Problem to solve: Copy each line below in which the string "Given" occurs.

——————————

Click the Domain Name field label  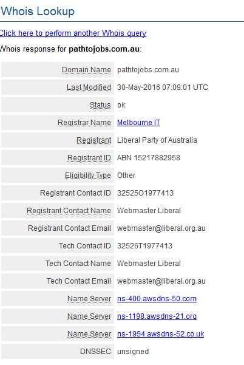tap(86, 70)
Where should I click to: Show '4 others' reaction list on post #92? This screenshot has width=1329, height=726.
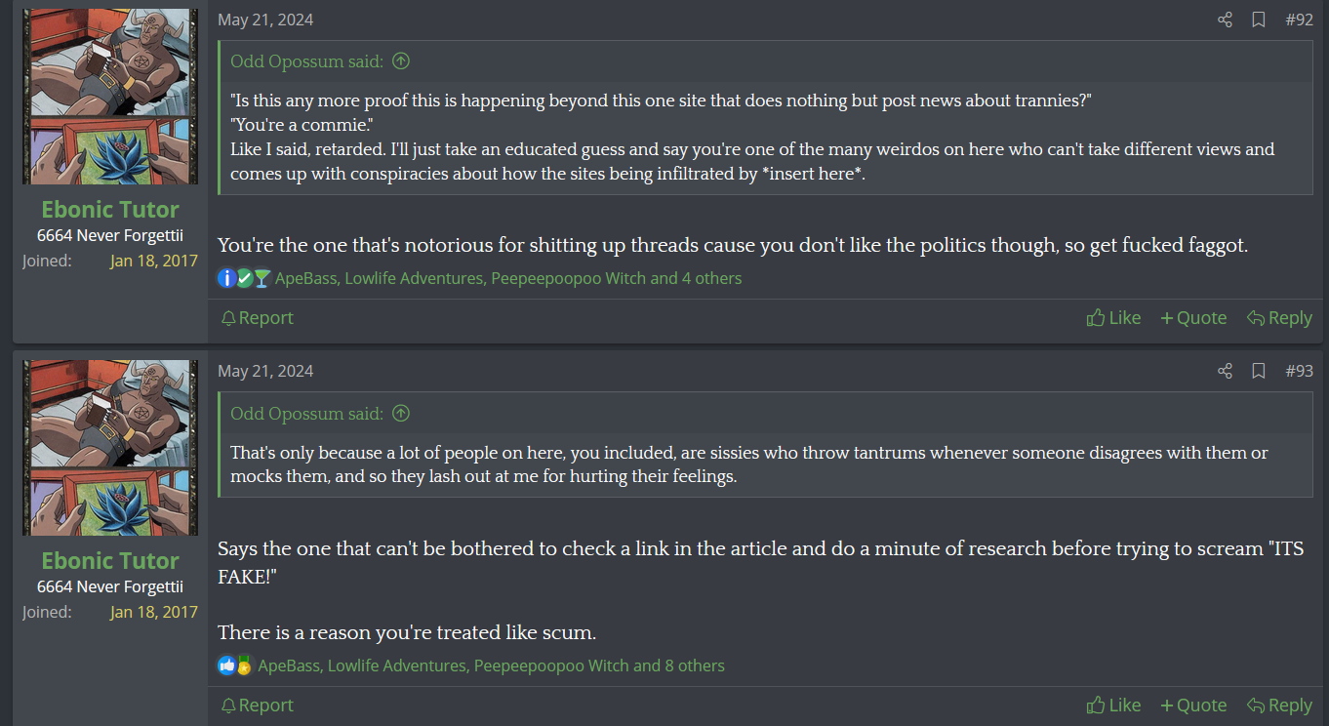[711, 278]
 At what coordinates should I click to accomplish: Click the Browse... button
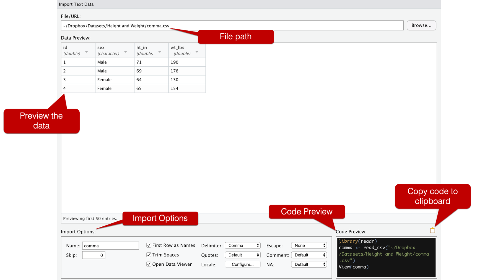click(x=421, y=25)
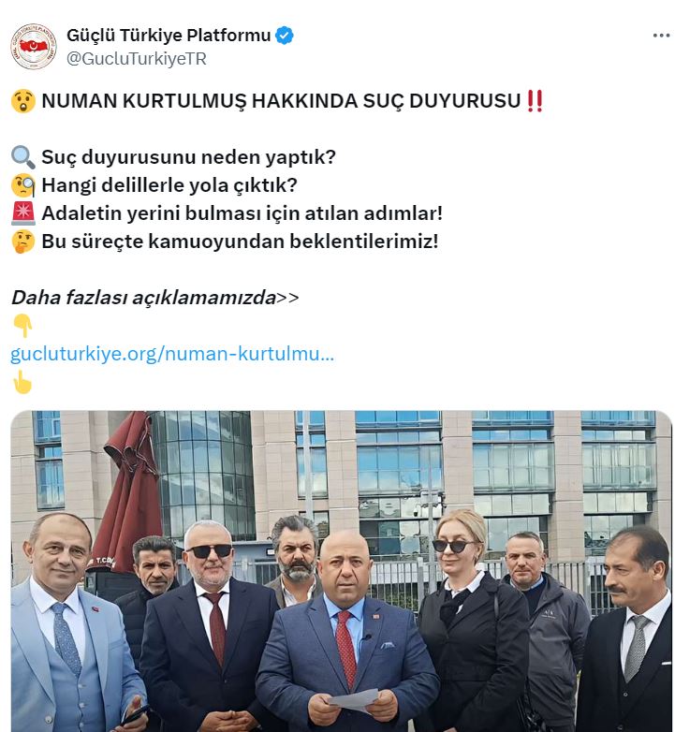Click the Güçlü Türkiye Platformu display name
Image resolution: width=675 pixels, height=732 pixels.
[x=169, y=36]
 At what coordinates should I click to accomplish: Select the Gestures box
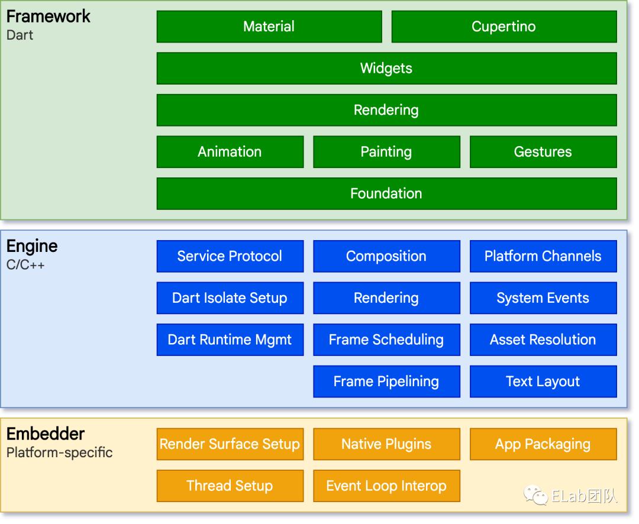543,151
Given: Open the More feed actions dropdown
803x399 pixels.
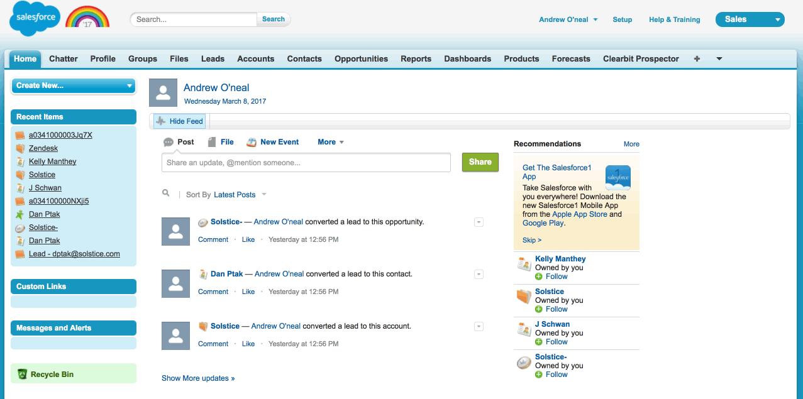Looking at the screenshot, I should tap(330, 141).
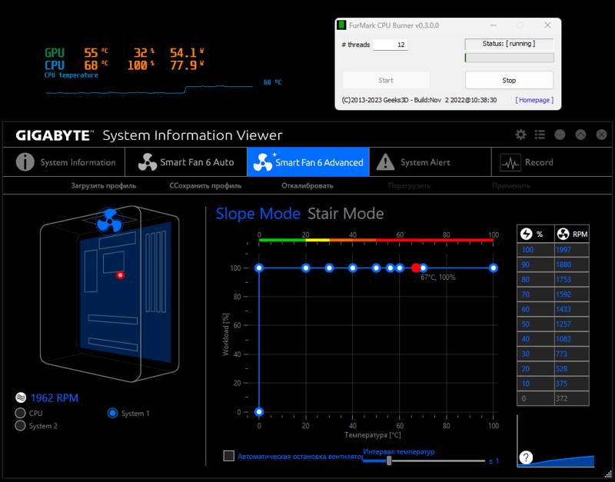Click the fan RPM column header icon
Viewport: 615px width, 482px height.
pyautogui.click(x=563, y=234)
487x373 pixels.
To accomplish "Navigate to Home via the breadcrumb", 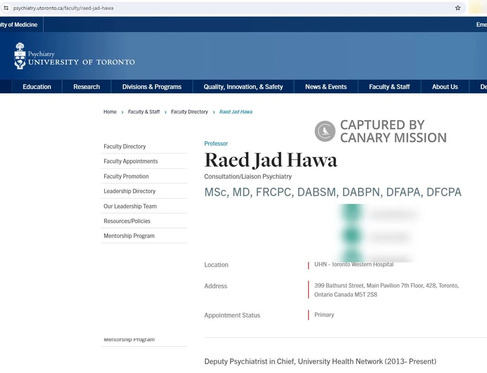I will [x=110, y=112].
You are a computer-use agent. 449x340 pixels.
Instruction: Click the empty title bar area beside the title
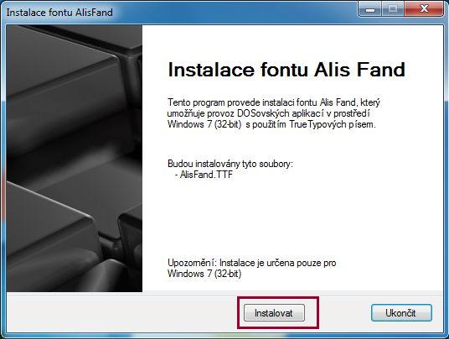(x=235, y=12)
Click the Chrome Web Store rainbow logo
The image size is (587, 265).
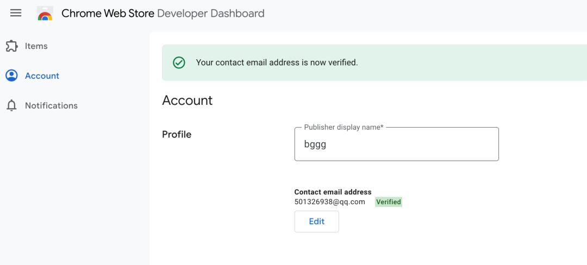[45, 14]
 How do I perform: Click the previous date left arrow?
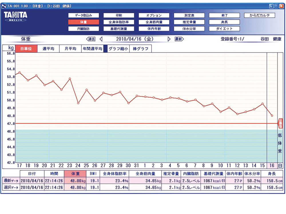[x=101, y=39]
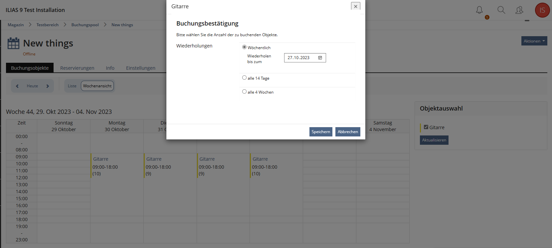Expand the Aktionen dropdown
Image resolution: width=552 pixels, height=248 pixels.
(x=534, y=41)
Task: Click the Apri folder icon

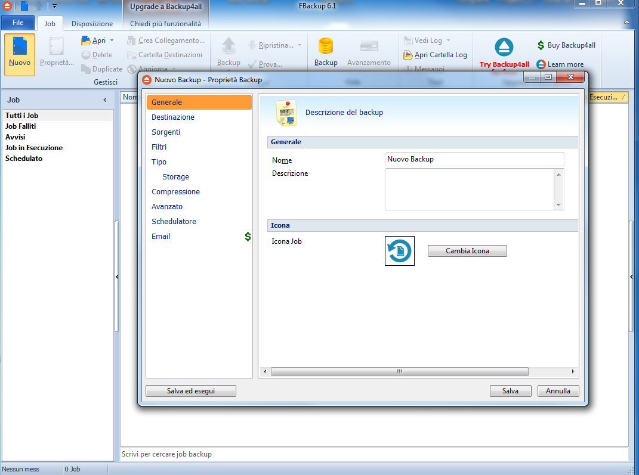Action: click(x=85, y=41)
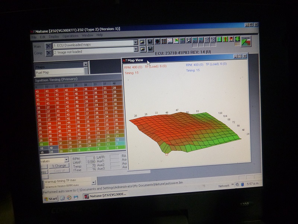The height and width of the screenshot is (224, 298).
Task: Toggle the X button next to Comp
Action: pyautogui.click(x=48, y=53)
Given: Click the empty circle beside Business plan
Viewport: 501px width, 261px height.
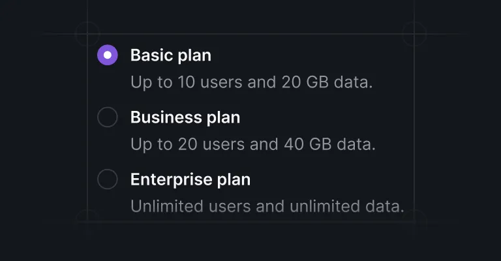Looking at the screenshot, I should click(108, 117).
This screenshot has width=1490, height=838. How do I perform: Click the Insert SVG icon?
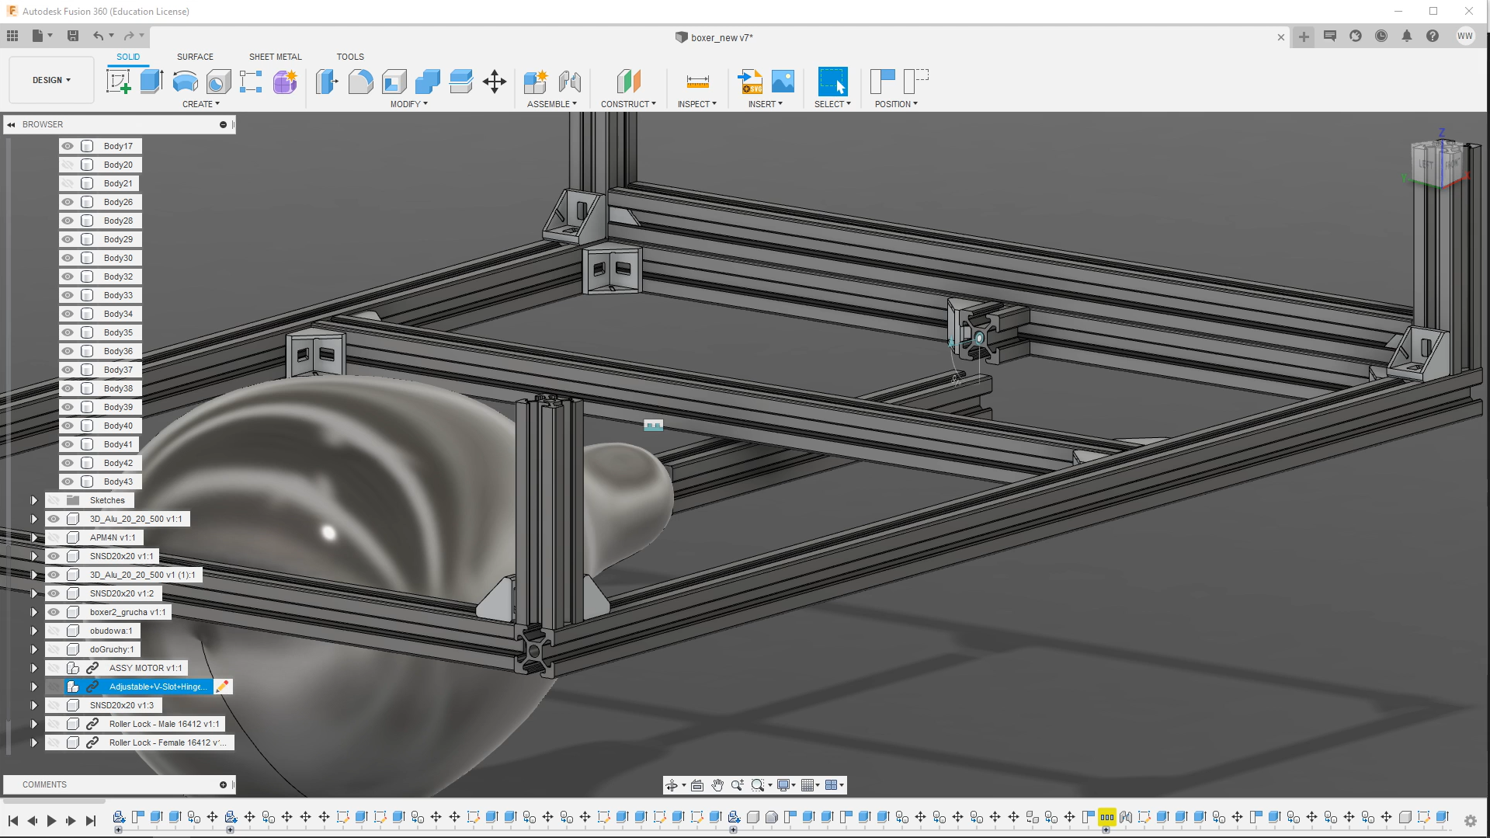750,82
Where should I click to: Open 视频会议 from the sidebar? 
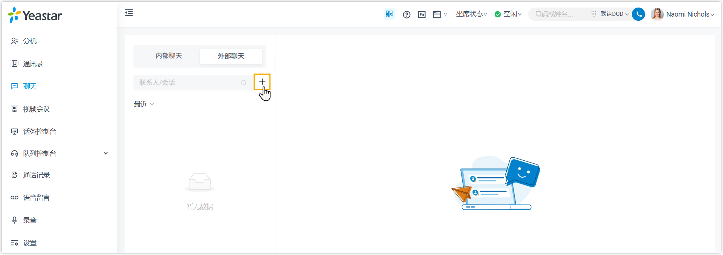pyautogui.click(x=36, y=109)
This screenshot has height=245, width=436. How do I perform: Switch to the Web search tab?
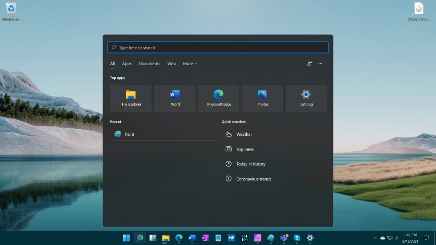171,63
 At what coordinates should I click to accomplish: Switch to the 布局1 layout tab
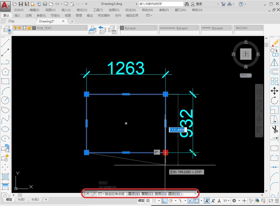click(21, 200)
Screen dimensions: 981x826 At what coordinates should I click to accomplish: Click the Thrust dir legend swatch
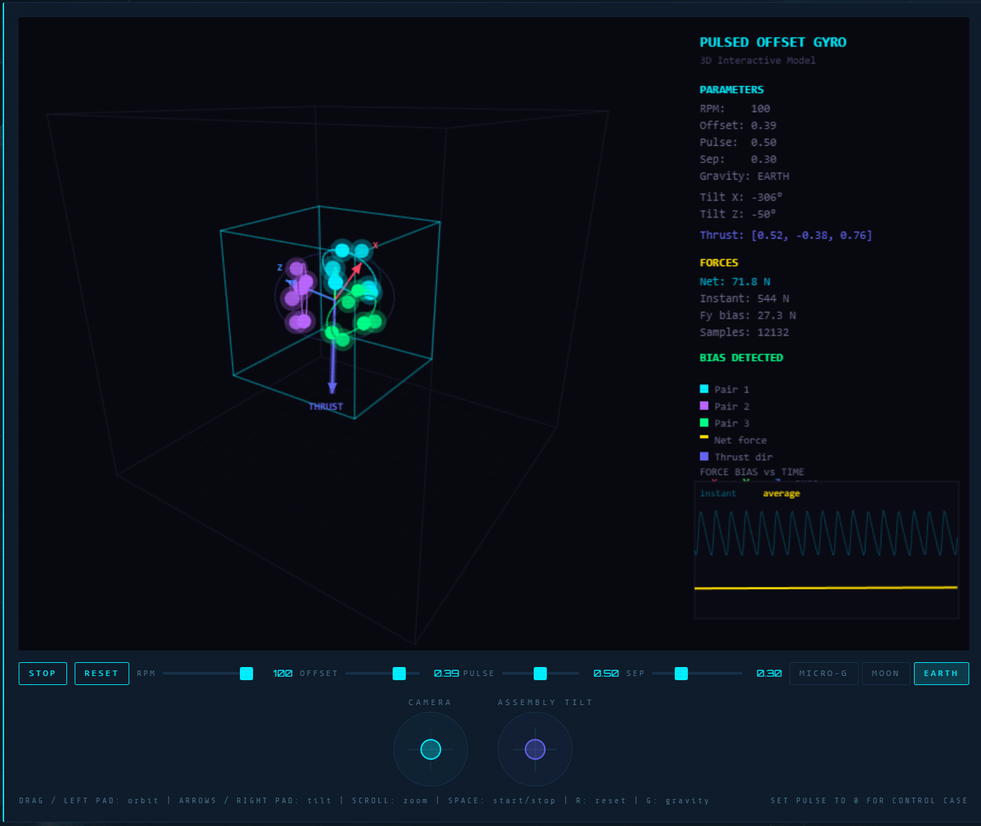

——————————

Exercise solution:
Given: Open the More feed actions dropdown
Given: Click the empty circle beside Business plan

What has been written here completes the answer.